A diferença para o funcionalista público é
que, para os servidores que têm direito a se aposentar com salário integral
hoje - aqueles que ingressaram no serviço antes da reforma realizada em 2003 -
estarão sujeitos a alíquotas maiores, que poderão chegar a 22% para os que
recebem mais de R$ 39 mil.
Atualmente, os
servidores públicos admitidos até 2013 e que não aderiram à Fundação de
Previdência Complementar do Servidor Público Federal (Funpresp) pagam 11% sobre
todo o vencimento. Quem aderiu ao sistema complementar paga 11% até o teto do
regime geral.
Assim, na prática, a
mudança vai significar uma redução do salário líquido para os funcionários
públicos com remuneração mais alta. "O servidor ficou louco da vida (com a
proposta)", diz Bramante.
Se, de um lado, a mudança na regra deve
enfrentar forte resistência da categoria, ela "está em conexão com a
tentativa do governo de fazer com que a reforma seja aceita pela
sociedade", diz Ottoni, da Mercer.
Durante a apresentação da PEC, os técnicos
ressaltaram mais de uma vez que, com a reforma, quem ganha mais passaria a
pagar mais. "Minha alíquota de contribuição vai
aumentar, eu vou ter que trabalhar por mais tempo, mas a mudança é importante
para tornar a Previdência sustentável no futuro", destaca Afonso, da
FEA-USP.
"A proposta tem uma série de pontos
positivos, e o das alíquotas progressivas é um deles", concorda Ottoni.

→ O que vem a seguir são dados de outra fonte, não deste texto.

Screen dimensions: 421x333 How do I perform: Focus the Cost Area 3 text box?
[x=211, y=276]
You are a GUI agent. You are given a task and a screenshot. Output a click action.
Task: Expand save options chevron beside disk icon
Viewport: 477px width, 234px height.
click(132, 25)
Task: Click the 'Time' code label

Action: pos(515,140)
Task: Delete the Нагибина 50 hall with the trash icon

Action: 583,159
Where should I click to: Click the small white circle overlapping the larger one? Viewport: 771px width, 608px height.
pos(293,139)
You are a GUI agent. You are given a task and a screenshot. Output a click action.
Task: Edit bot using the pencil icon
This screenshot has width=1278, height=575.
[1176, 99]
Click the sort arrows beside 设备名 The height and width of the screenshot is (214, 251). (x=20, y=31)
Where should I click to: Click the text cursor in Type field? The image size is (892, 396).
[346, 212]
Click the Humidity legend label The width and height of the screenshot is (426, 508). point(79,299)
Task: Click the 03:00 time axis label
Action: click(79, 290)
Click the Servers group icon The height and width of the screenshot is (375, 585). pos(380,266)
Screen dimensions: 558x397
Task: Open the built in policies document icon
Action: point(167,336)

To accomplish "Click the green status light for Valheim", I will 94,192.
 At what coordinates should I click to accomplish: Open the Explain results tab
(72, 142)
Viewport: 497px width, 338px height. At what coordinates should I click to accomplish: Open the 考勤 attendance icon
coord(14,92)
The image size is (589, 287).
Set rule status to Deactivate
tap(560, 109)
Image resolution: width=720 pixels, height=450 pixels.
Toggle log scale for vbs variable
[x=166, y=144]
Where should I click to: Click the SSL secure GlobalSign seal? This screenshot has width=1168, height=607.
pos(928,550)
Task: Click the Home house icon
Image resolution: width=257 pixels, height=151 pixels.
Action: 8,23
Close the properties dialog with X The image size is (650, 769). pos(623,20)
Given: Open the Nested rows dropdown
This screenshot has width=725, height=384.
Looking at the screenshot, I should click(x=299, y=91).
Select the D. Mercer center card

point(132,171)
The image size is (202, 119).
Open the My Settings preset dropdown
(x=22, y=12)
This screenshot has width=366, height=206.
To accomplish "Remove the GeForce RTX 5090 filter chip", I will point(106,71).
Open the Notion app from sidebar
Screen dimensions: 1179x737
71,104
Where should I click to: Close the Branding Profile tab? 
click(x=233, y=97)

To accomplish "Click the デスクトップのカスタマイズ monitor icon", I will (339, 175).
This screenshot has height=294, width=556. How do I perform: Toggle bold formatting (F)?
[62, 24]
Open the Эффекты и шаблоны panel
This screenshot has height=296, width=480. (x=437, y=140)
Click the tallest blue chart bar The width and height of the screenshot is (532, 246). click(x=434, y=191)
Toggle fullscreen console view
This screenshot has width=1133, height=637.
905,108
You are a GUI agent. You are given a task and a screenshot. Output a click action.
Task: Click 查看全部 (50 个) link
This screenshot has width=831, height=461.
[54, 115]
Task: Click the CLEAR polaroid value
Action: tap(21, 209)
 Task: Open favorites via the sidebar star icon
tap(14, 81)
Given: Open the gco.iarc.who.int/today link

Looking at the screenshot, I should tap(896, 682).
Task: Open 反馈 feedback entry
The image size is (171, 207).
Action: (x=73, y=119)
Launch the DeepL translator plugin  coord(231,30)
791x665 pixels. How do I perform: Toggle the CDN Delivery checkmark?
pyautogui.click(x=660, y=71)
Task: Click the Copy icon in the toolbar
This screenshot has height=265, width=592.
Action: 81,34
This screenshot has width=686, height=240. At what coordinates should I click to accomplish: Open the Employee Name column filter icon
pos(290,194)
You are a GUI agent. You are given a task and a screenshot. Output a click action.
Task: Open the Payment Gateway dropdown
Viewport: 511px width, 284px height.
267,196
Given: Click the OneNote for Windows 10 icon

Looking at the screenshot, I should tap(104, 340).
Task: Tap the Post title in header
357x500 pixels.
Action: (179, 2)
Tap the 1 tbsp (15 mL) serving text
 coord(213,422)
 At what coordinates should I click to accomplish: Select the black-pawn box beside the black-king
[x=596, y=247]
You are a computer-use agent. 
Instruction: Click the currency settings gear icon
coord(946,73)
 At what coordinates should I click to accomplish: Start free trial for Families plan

Nesse sentido, a opção do governo de não
apresentar uma proposta para a aposentadoria dos militares na PEC foi criticada
por especialistas, já que a ideia da reforma é ser abrangente e exigir a
"cota de sacrifício" de cada um dos diferentes setores da sociedade.
Segundo o Ministério da Economia, um
projeto de lei com alteração do sistema de proteção social das Forças Armadas
será enviado ao Congresso até o dia 20 de março.